After training on my data, when generate I get the same results independent of the input data in model.eval () mode. If you convert model to train, then different results will be generated.

The code I use for training.

tokenized_texts = [tokenizer.tokenize(sent) for sent in train_sentences]
tokenized_gt = [tokenizer.tokenize(sent) for sent in train_gt]

input_ids = [tokenizer.convert_tokens_to_ids(x) for x in tokenized_texts]
input_ids = pad_sequences(
    input_ids,
    maxlen=max_len_abstract,
    dtype="long",
    truncating="post",
    padding="post"
)
attention_masks = [[float(i>0) for i in seq] for seq in input_ids]
input_ids_decode = [tokenizer.convert_tokens_to_ids(x) for x in tokenized_gt]
input_ids_decode = pad_sequences(
    input_ids_decode,
    maxlen=max_len_title,
    dtype="long",
    truncating="post",
    padding="post"
)

attention_masks_encode = [[float(i>0) for i in seq] for seq in input_ids]
attention_masks_decode = [[float(i>0) for i in seq] for seq in input_ids_decode]

input_ids = torch.tensor(input_ids)
input_ids_decode = torch.tensor(input_ids_decode)
attention_masks_encode = torch.tensor(attention_masks_encode)
attention_masks_decode = torch.tensor(attention_masks_decode)

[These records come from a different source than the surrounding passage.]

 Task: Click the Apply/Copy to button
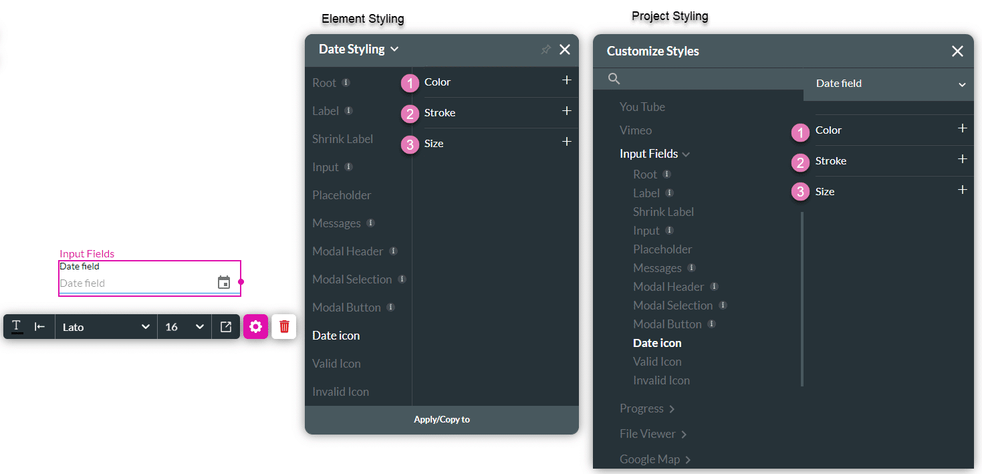pyautogui.click(x=441, y=419)
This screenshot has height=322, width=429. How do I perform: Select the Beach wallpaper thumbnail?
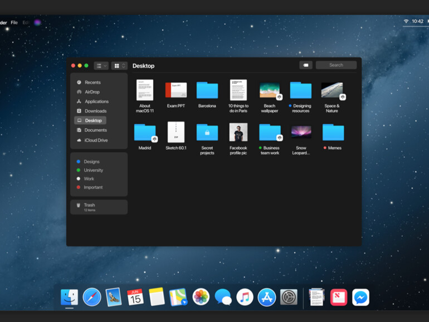[270, 91]
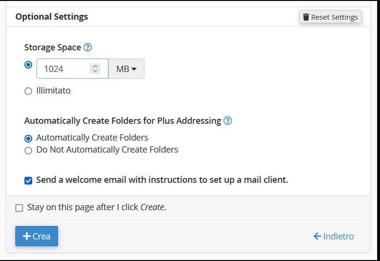
Task: Click the plus icon on Crea button
Action: pyautogui.click(x=27, y=236)
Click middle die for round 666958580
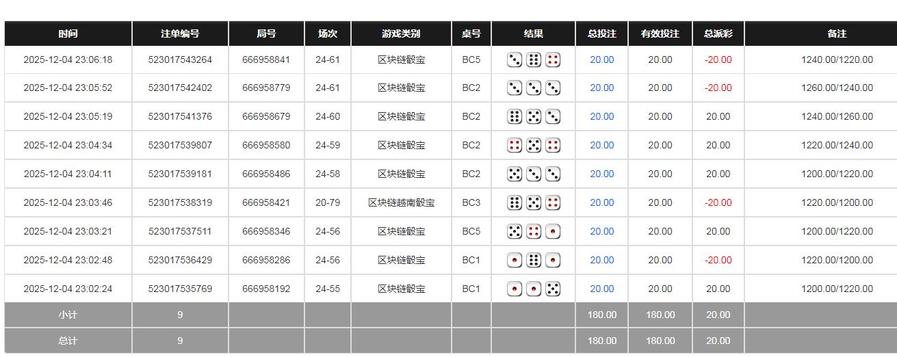Viewport: 897px width, 357px height. pos(534,146)
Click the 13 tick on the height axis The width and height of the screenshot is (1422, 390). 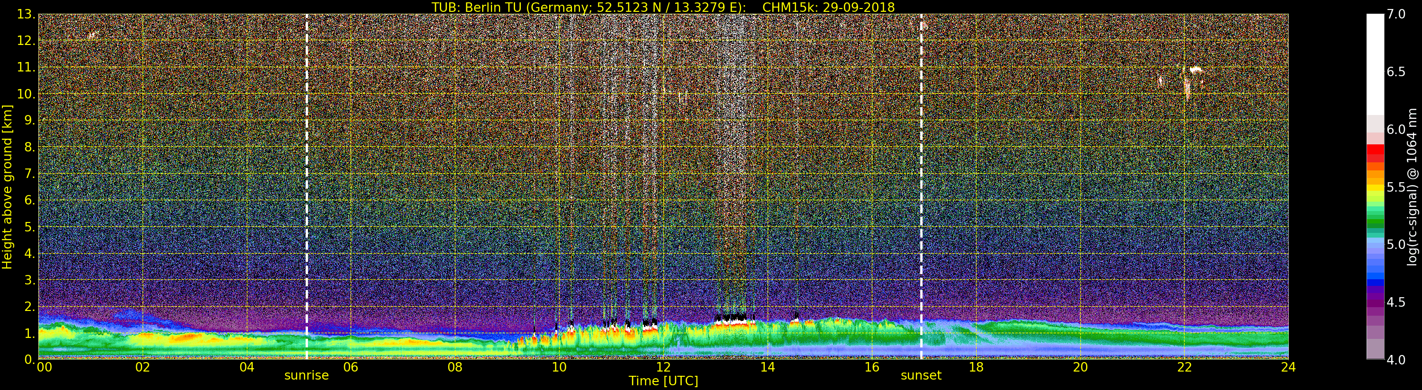coord(25,14)
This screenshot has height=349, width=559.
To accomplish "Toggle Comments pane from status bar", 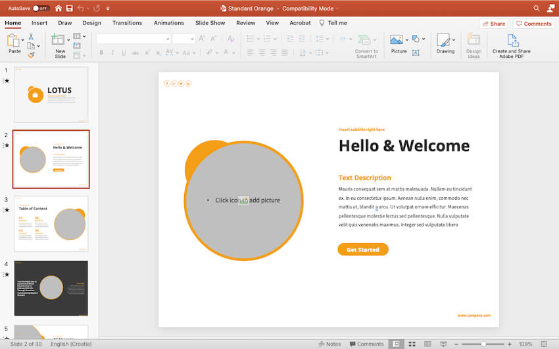I will click(366, 344).
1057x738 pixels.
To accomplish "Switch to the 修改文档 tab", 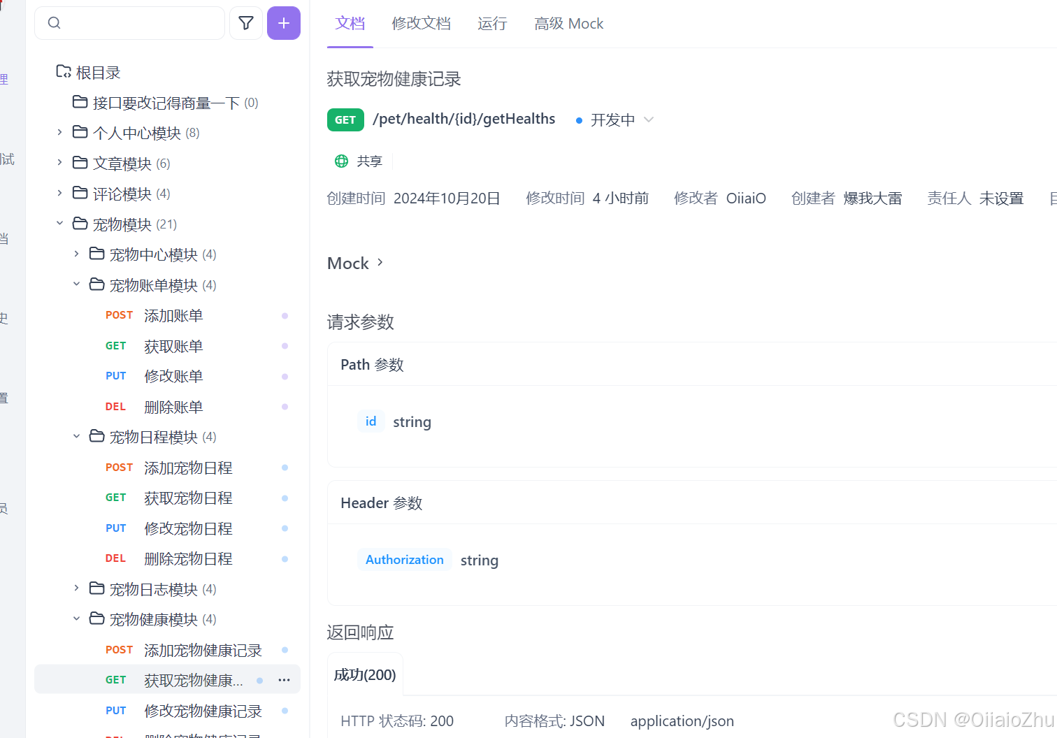I will point(421,23).
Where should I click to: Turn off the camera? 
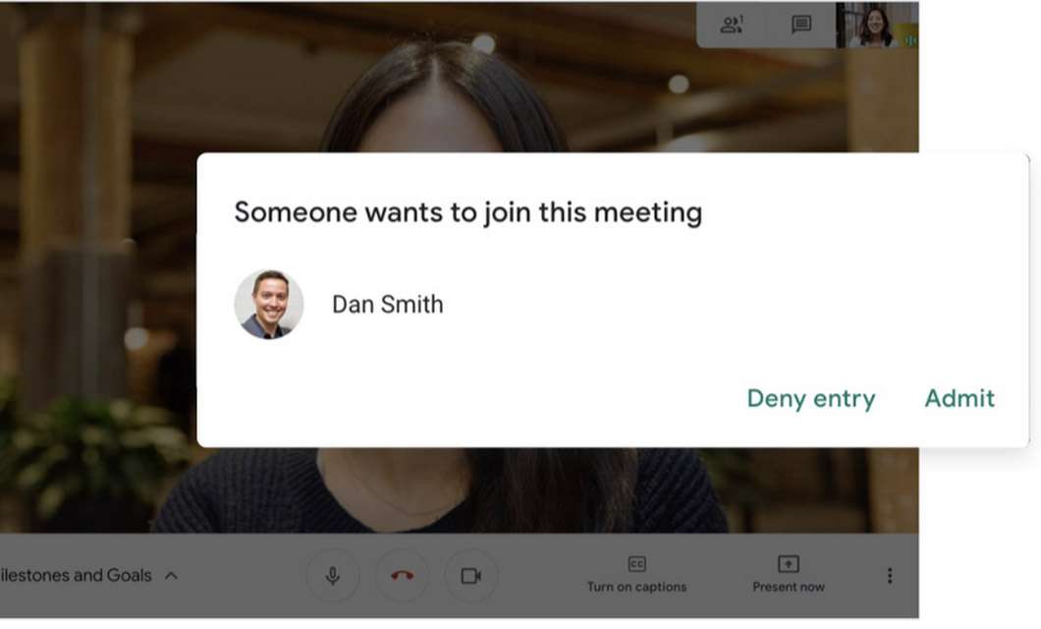[x=470, y=575]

train_data = TensorDataset(input_ids, input_ids_decode, attention_masks_encode, attention_masks_decode)
train_dataloader = DataLoader(train_data, sampler=RandomSampler(train_data), batch_size=4)

model.cuda()

param_optimizer = list(model.named_parameters())
no_decay = ['bias', 'gamma', 'beta']
optimizer_grouped_parameters = [
    {'params': [p for n, p in param_optimizer if not any(nd in n for nd in no_decay)],
     'weight_decay_rate': 0.01},
    {'params': [p for n, p in param_optimizer if any(nd in n for nd in no_decay)],
     'weight_decay_rate': 0.0}
]

optimizer = AdamW(optimizer_grouped_parameters, lr=2e-5)

model.train()
train_loss_set = []
train_loss = 0
for i in range(4):
    for step, batch in enumerate(train_dataloader):
        batch = tuple(t.to(device) for t in batch)
        b_input_ids, b_input_ids_de, b_attention_masks_encode, b_attention_masks_decode = batch
        optimizer.zero_grad()
        model.zero_grad()
        loss, outputs = model(input_ids=b_input_ids, decoder_input_ids=b_input_ids_de, lm_labels=b_input_ids_de)[:2]
        train_loss_set.append(loss.item())
        loss.backward()
        optimizer.step()
        train_loss += loss.item()

        clear_output(True)
        plt.plot(train_loss_set)
        plt.title("Training loss")
        plt.xlabel("Batch")
        plt.ylabel("Loss")
        plt.show()
        if step != 0 and step % 20 == 0:
              torch.save(model.state_dict(), model_weigth)
    print(f'Epoch {i}')

Maybe I'm doing something wrong? I would be grateful for any advice.

wontfix

Source

Mantisus

Most helpful comment

Hey @HodorTheCoder,

Sorry for the late reply. I have been working on the encoder-decoder framework and verified
that it works, but only on single GPU training.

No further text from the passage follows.